Section 7430 provides that, in any court proceeding brought by or against the United States, the "prevailing party" may be awarded reasonable litigation costs. Sec. 7430(a). A taxpayer is a prevailing party only if it establishes: (1) That the position of the United States in the proceeding was not substantially justified; (2) that it substantially prevailed with respect to the amount in controversy or with respect to the most significant issue presented; and (3) that it meets the net worth requirements of 28 U.S.C. section 2412(d)(2)(B) on the date the petition was filed. Sec. 7430(c)(4)(A). In addition to being a prevailing party, a taxpayer must also establish that it exhausted the administrative remedies available to it within the Internal Revenue Service and that it did not unreasonably protract the proceeding. Sec. 7430(b)(1) and (4).

Respondent concedes that petitioner substantially prevailed with respect to the amount in controversy and that petitioner meets the net worth requirement. Respondent also concedes that petitioner exhausted its administrative remedies and that petitioner has not unreasonably protracted this proceeding. Therefore, the issue for our consideration is whether respondent's position in this litigation was substantially justified. Petitioner bears the burden of proving that respondent's position was not substantially justified. Rule 232(e); Baker v.

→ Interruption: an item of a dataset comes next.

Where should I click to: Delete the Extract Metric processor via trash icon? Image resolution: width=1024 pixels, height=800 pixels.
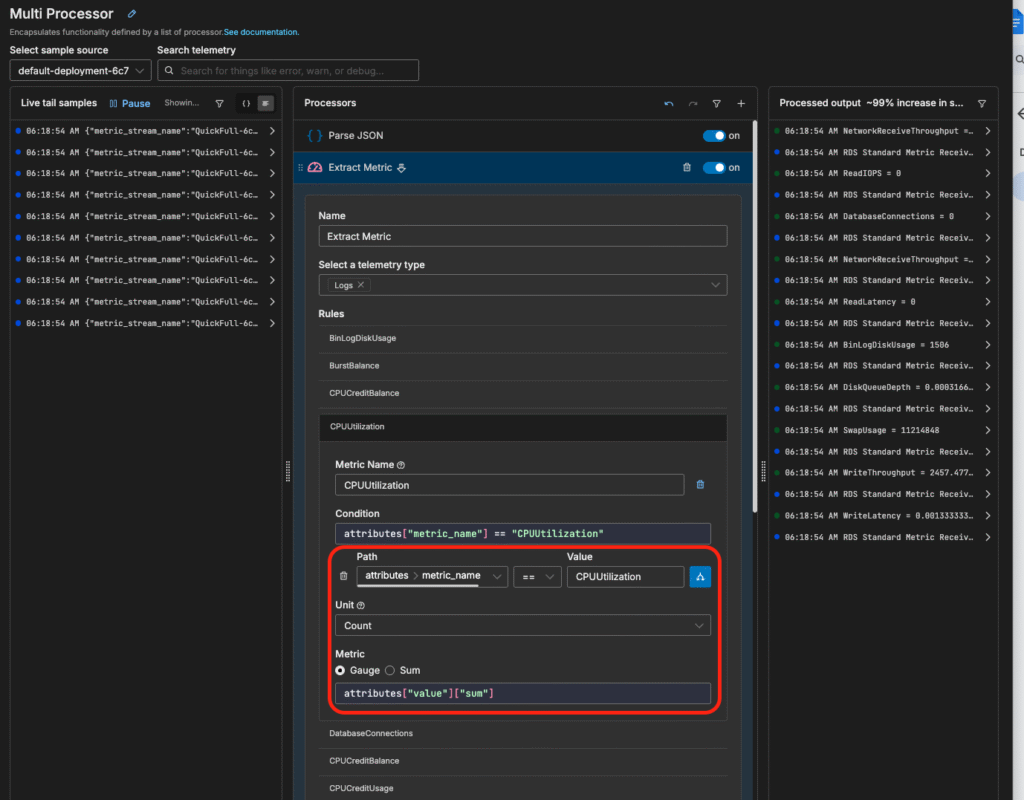click(x=686, y=168)
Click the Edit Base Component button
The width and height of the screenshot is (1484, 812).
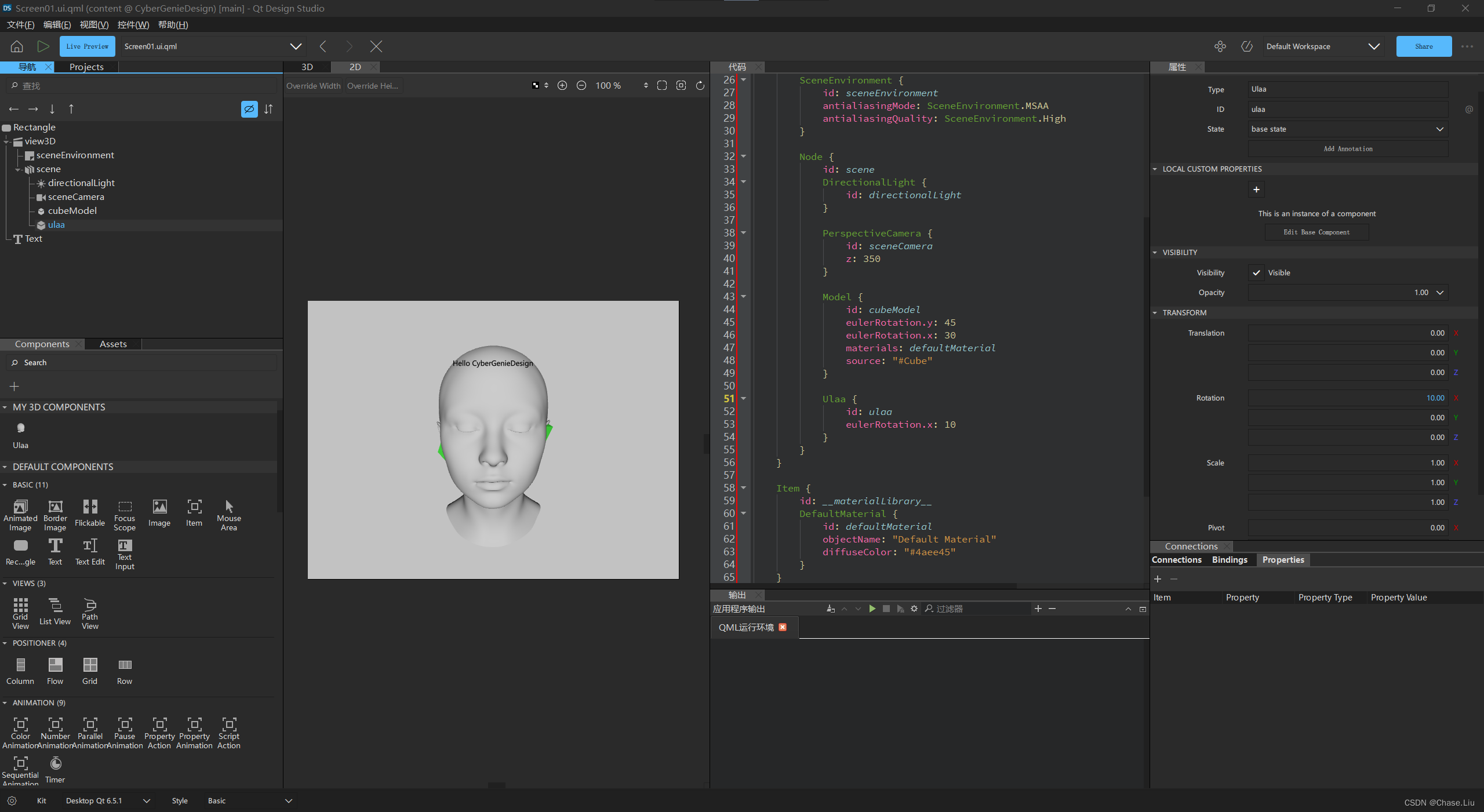tap(1316, 232)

Commissioner [Dec. 41,636], 83 T.C. 822, 827 (1984), vacated and remanded on other grounds [86-1 USTC ╤ 9311], 787 F.2d 637 (D.C. Cir. 1986). Respondent's loss or concession of an issue does not, ipso facto, render respondent's position not substantially justified. Wasie v. Commissioner [Dec. 43,046], 86 T.C. 962, 969 (1986).

Whether the position of the United States in this proceeding was substantially justified depends on whether respondent's positions and actions were reasonable in light of the facts of the case and the applicable legal precedents. Sher v. Commissioner [Dec. 44,035], 89 T.C. 79, 84 (1987), affd. [88-2 USTC ╤ 9618], 861 F.2d 131 (5th Cir. 1988). Petitioner's motion seeks only litigation costs and not administrative costs. The reasonableness of respondent's prelitigation position is not to be considered. Therefore, we will only consider respondent's position after the filing of the petition.

Respondent's position at trial was that decedent's cause of action against Merrill Lynch was worth $2,100,000 on the date of death. In Estate of Davis v. Commissioner, supra, we stated that respondent's determination seemed to be derived from the amount of the judgment affirmed by the Court of Appeals. We noted that respondent provided no rationale for her contention and that the amount of recovery subsequent to the date of death is not controlling. This, however, does not mean that respondent's position was not substantially justified.

To determine if respondent's position was not substantially justified, we must consider the specific facts of the case; i.e., the nature of the asset to be valued, and also the nature of valuation cases in general. Cases involving the valuation of an asset are unique because "Valuation has been consistently recognized as an inherently imprecise process." Estate of Smith v. Commissioner [Dec. 31,262], 57 T.C. 650, 655 (1972), affd. [75-1 USTC ╤ 13,046], 510 F.2d 479 (2d Cir. 1975). We further noted in Estate of Davis v. Commissioner, supra, that the valuation of a lawsuit is a unique and abstract endeavor because a lawsuit is not regularly traded in commerce and because the valuation process is not as objectively achievable as with other types of assets.

When decedent initiated the cause of action against Merrill Lynch, she asked for over $6 million in damages. Merrill Lynch offered to settle the case for less than $2 million on several occasions, but each offer was refused. Therefore, petitioner knew that the cause of action had considerable value. We do not think that respondent acted unreasonably when she similarly asserted that the cause of action had considerable value at the date of death. We hold that petitioner has not established that respondent's position in the proceeding was not substantially justified, and, therefore, petitioner is not entitled to recover reasonable litigation costs pursuant to section 7430. Because of our holding, it is unnecessary to consider the reasonableness of the fees and costs claimed.

An appropriate order will be issued.